Data supplied:
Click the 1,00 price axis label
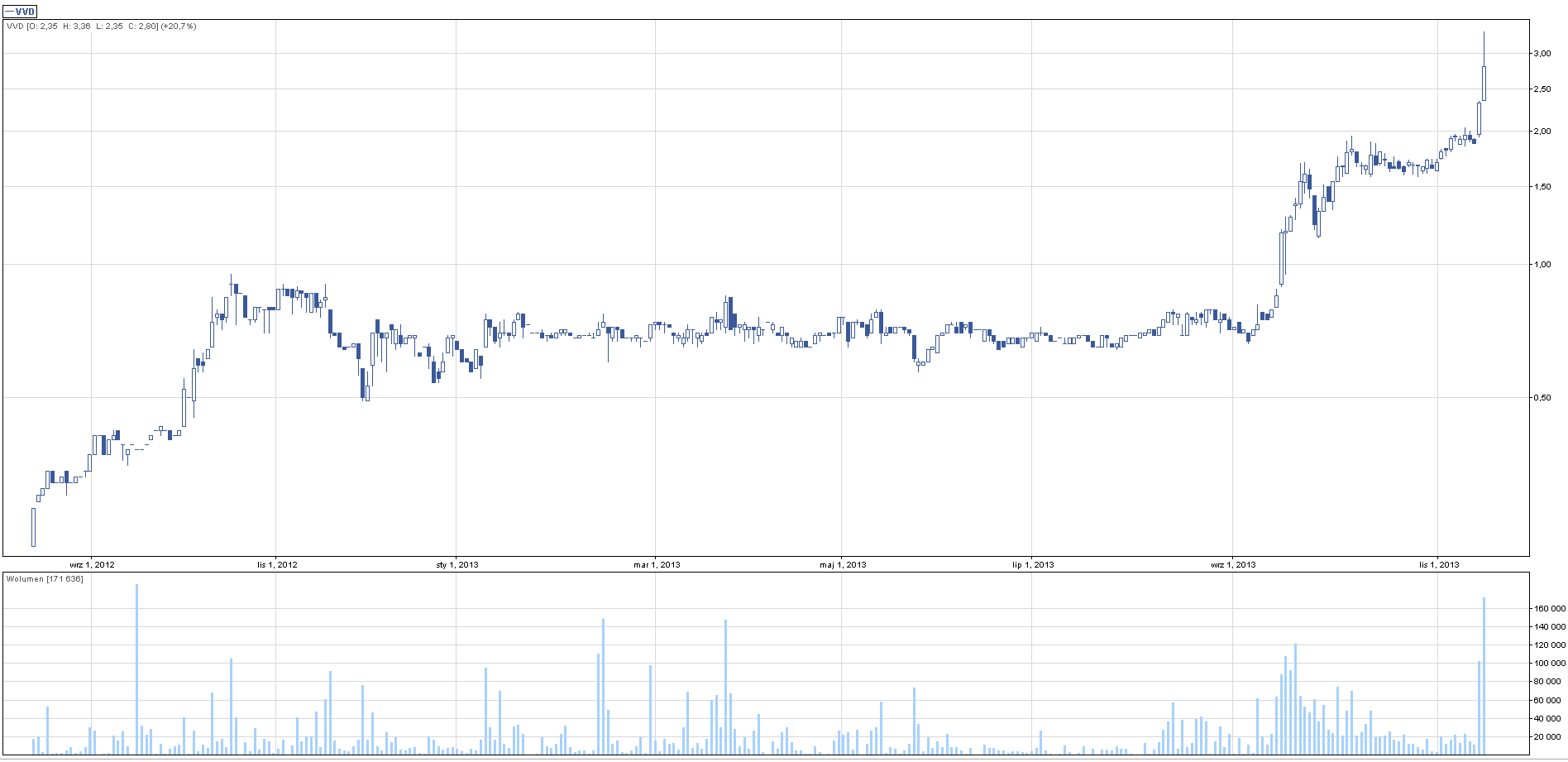The image size is (1568, 762). [1542, 265]
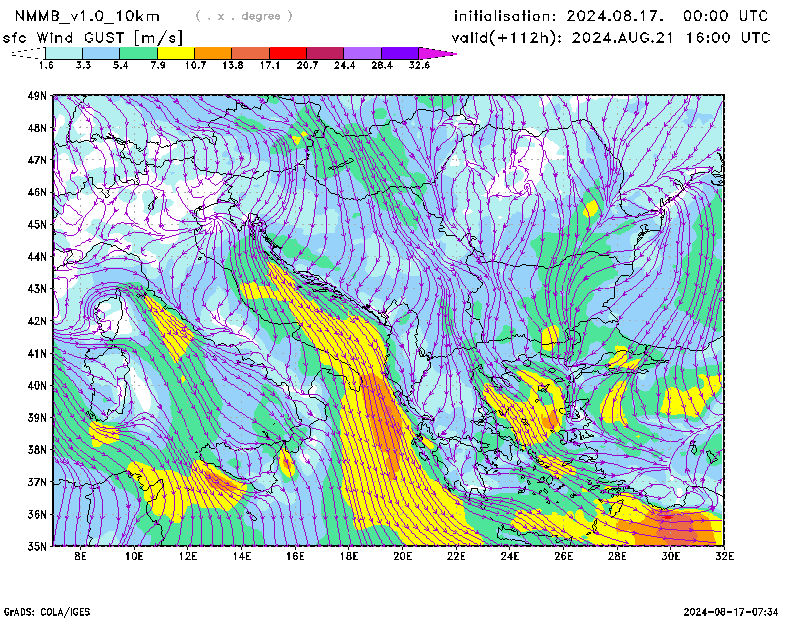This screenshot has width=800, height=618.
Task: Click the 35N latitude axis label
Action: pos(37,546)
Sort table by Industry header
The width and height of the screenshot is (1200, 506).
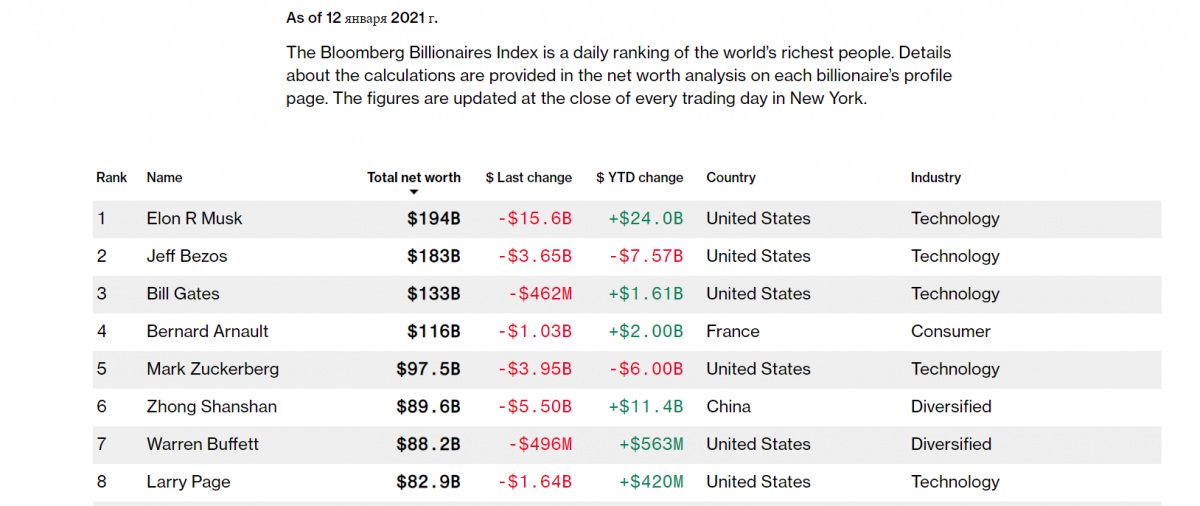[x=935, y=177]
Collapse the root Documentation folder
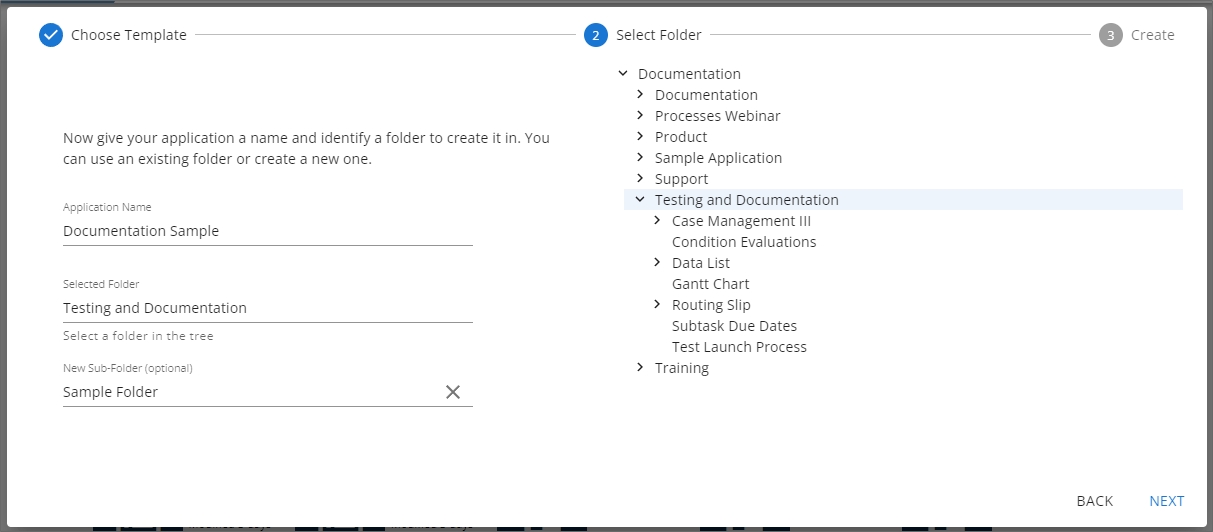Image resolution: width=1213 pixels, height=532 pixels. [623, 73]
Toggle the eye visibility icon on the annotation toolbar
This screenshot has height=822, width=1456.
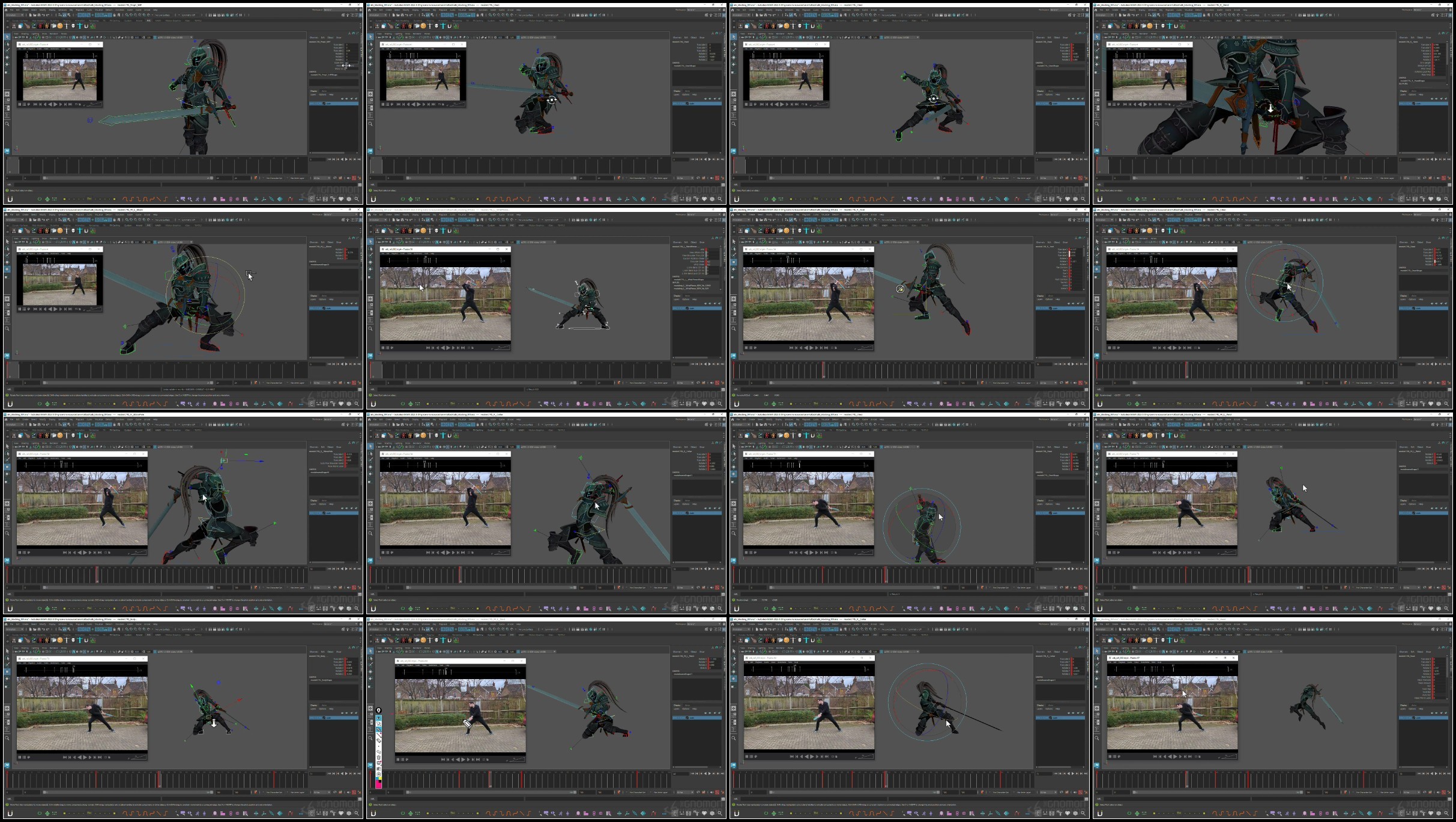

Problem statement:
Please give again, exactly and only, the lines from the top of the listing above through the line that has "Sort table by Industry header", with pictures left out.

Response box:
Click the 1,00 price axis label
The image size is (1568, 762). [1542, 265]
This screenshot has width=800, height=618.
Task: Click the 35N latitude axis label
Action: pos(37,546)
Sort table by Industry header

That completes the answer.